* [所供材料]
§

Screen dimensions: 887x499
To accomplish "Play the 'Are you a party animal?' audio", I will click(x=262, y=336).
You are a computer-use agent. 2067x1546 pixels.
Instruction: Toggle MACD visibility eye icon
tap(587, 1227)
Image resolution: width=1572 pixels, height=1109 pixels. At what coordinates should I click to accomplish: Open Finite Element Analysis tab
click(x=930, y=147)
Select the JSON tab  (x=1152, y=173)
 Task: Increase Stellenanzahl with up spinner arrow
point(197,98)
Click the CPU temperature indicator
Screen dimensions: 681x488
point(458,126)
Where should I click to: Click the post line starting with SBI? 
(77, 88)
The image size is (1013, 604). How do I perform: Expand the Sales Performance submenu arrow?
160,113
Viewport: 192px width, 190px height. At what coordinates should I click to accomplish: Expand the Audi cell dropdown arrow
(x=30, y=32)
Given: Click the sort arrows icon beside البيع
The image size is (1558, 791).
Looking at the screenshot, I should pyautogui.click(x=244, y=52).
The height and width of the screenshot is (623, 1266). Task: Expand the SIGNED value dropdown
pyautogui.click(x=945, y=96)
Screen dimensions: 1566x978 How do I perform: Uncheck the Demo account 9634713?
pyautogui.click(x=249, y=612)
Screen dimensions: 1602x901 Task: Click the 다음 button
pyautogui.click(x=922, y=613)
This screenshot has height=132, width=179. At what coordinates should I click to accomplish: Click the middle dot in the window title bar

§

* [练习目的] 将列表中从含有“The height and”的一行起至列表末尾的各行转换为 JSON 字符串数组，首尾两行均包含在内，每行对应一个字符串，空行略去。

* [书面作答]
[
  "The height and width of the screenshot is (623, 1266). Task: Expand the SIGNED value dropdown",
  "pyautogui.click(x=945, y=96)",
  "Screen dimensions: 1566x978 How do I perform: Uncheck the Demo account 9634713?",
  "pyautogui.click(x=249, y=612)",
  "Screen dimensions: 1602x901 Task: Click the 다음 button",
  "pyautogui.click(x=922, y=613)",
  "This screenshot has height=132, width=179. At what coordinates should I click to accomplish: Click the middle dot in the window title bar"
]